Berusaha Menghindar

2.5K 344 92
                                    

Jino tampak sibuk mengobrol dengan salah satu temannya yang akan menjadi pembawa acara malam ini, entah apa yang mereka bicarakan hingga kedatangan seorang wanita membuat keduanya menoleh.

Setelah pria itu mengutarakan kalimat penutup, dan memberi semangat agar acara berjalan dengan lancar. Jino kemudian menepuk bahu temannya yang lalu beranjak pergi, dan dia pun kemudian ikut beranjak juga.

Namun wanita itu menahan dengan mencengkram lengannya, "kamu sudah makan?"

"Udah," jawab Jino singkat, menarik tangannya pelan hingga cengkraman wanita itu kemudian terlepas.

"Ada yang mau aku omongin, bisa minta waktunya."

"Aku masih sibuk, kalo itu urusan pribadi, sebaiknya jangan sekarang."
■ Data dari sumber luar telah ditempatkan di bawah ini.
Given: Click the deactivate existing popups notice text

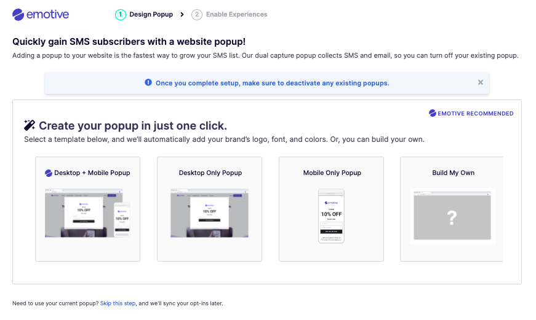Looking at the screenshot, I should coord(273,83).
"Kamu menghindar, apa karena di antara kita udah selesai, jadi kamu nggak mau lagi berhubungan sama aku meskipun sebagai teman?"

"Sil, aku beneran sibuk hari ini, kamu liat sendiri kan?"

"Kamu menghindar, Jino," tukas wanita bernama Sisil itu dengan cepat, dan Jino terdiam di tempatnya.

Iya, Jino memang sedikit menghindari Sisil, meski mereka sama-sama panitia, tapi sebisa mungkin dia tidak mengerjakan tugas apapun dengan wanita itu, dan memilih pergi jika ia mendekatinya.

"Mau ngomong apa?" Jino kemudian bertanya.

Sesaat Sisil diam, dia teramat sedih mendapati kenyataan bahwa Jino selalu menghindar, tidak pernah ia sadari perasaannya terhadap pria itu ternyata akan sedalam ini.

"Dito bilang kamu belum makan, dan menolak diajak ke kantin, apa kamu nggak punya uang karena sekarang istri kamu yang pegang?"

Jino berdecak pelan, teman-temannya di kampus ini masih menyangka bahwa mereka adalah pasangan, dan yang lebih parah, saat ia mengaku sudah menikah, Sisil adalah orang pertama yang mereka duga sebagai istrinya.

"Aku masih sibuk, dan belum lapar, nanti juga aku makan." Jino membalas seadanya, dan sedikit ragu saat wanita di hadapannya itu menyodorkan sebotol air menaral pada dirinya.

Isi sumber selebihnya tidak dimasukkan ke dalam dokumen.